| EXERCISE REQUIREMENTS |
Gather each line of the data below that contains the word "Screen".

| DATASET EXTRACT |
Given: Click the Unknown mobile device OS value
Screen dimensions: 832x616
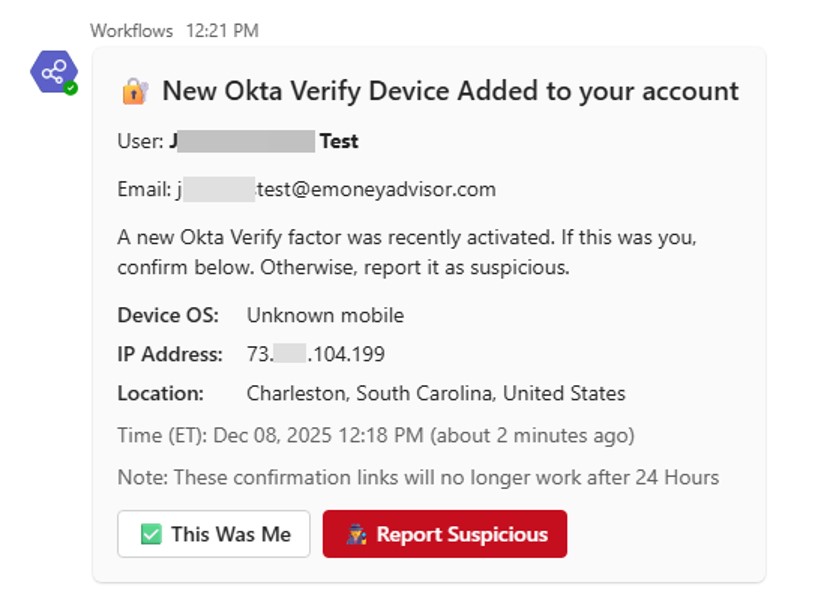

...

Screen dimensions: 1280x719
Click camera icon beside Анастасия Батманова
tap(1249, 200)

| SOLUTION TO THE EXERCISE |
Screen dimensions: 832x616
Screen dimensions: 1280x719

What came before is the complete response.